→ **REQUIRED ACTION**
Would you please copy the part of the material below that opens with the line containing "Given: Click the 進路の広場 logo icon" and closes with the line containing "1280x712 pixels."? Copy it exactly, and only it.

→ **EXTRACTED DATA**
--------
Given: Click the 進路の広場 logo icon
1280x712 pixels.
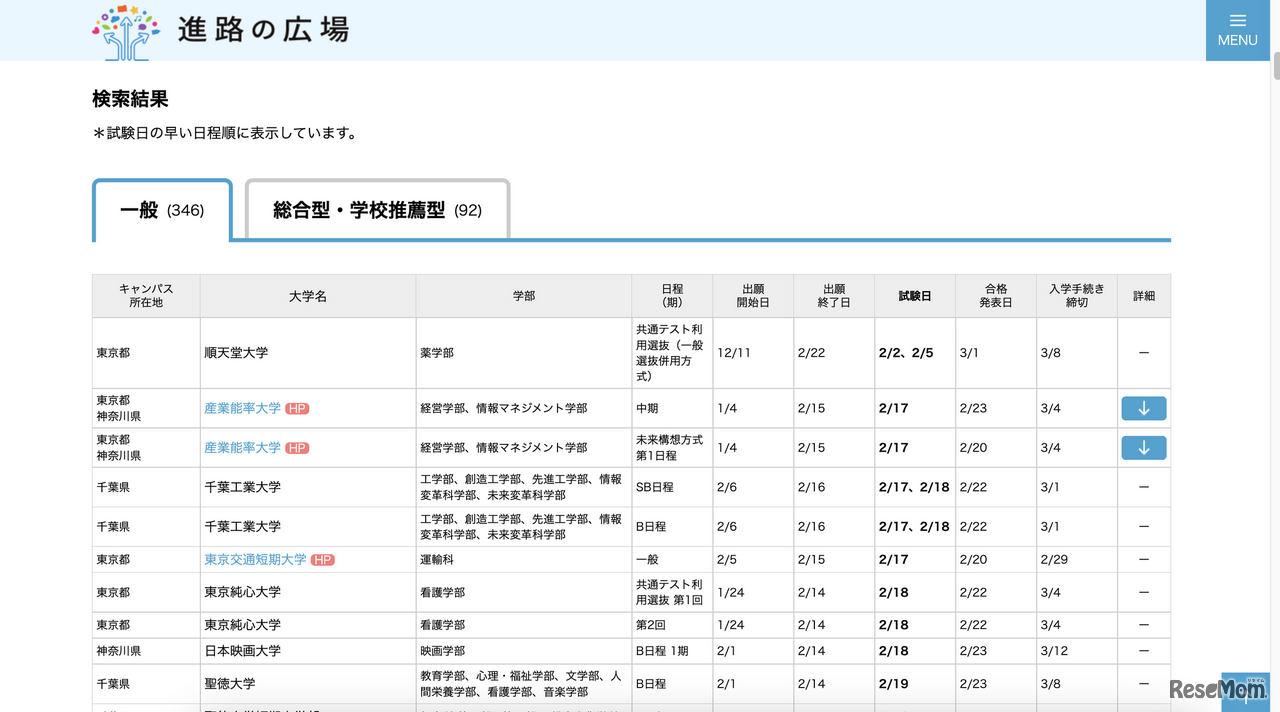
--------
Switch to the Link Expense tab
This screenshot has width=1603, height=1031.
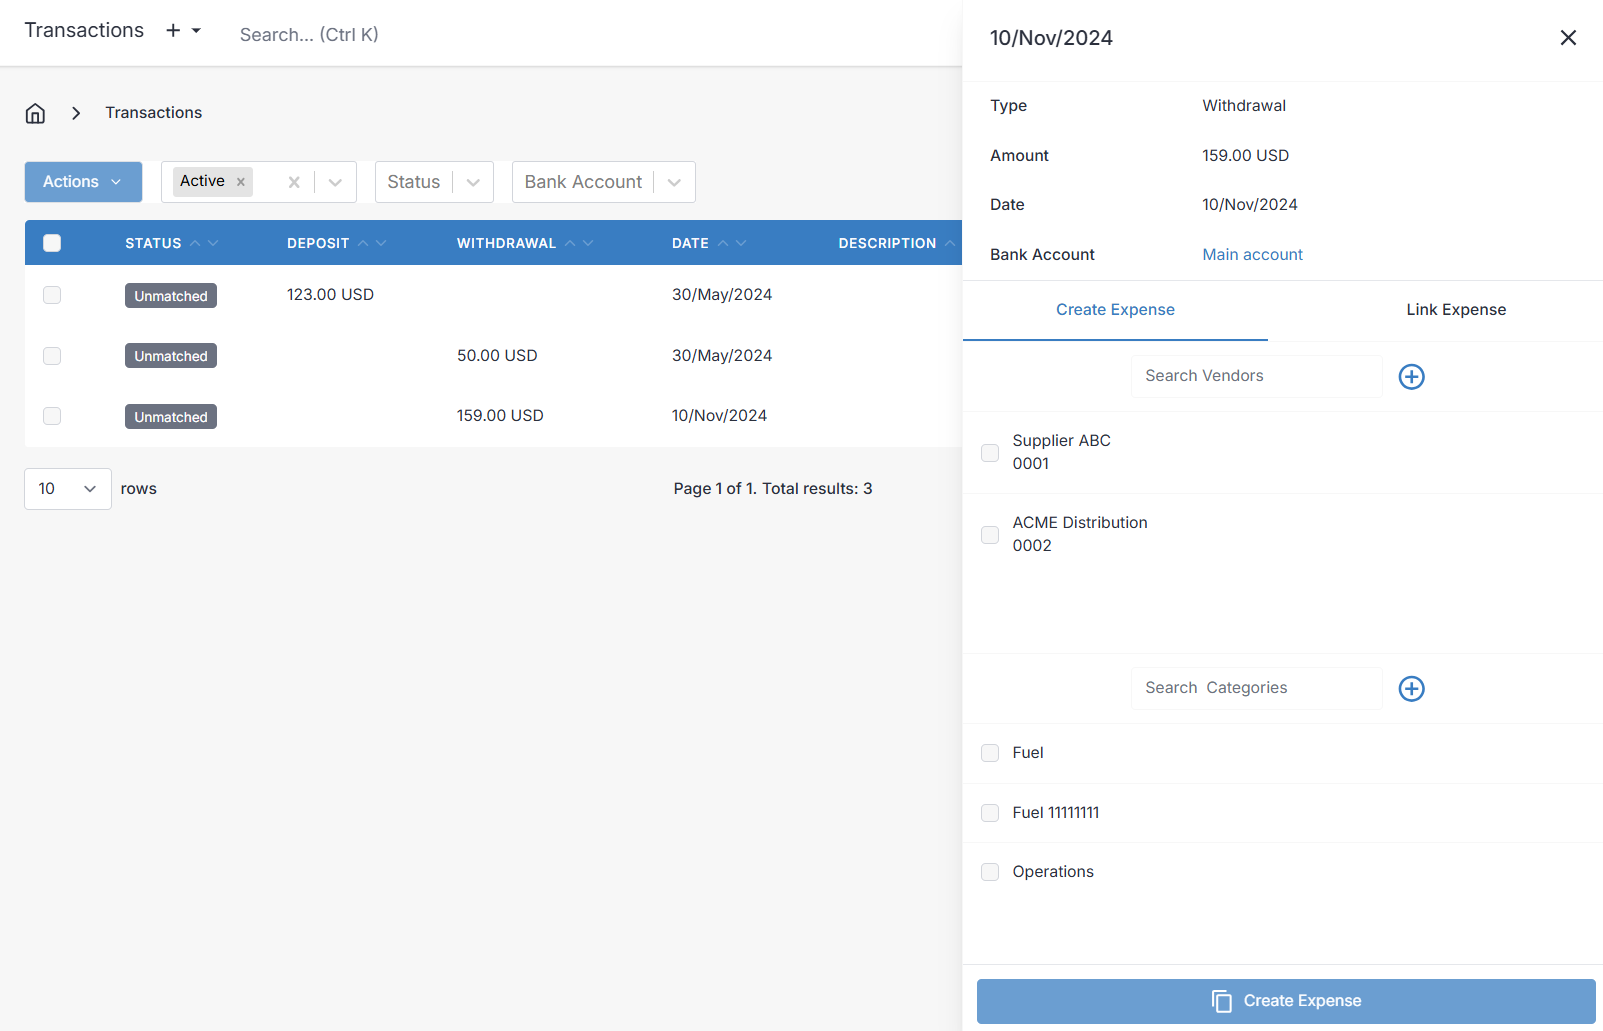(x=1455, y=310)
--------
→ **REPLY TO THE EXERCISE**
Given: Click the 進路の広場 logo icon
1280x712 pixels.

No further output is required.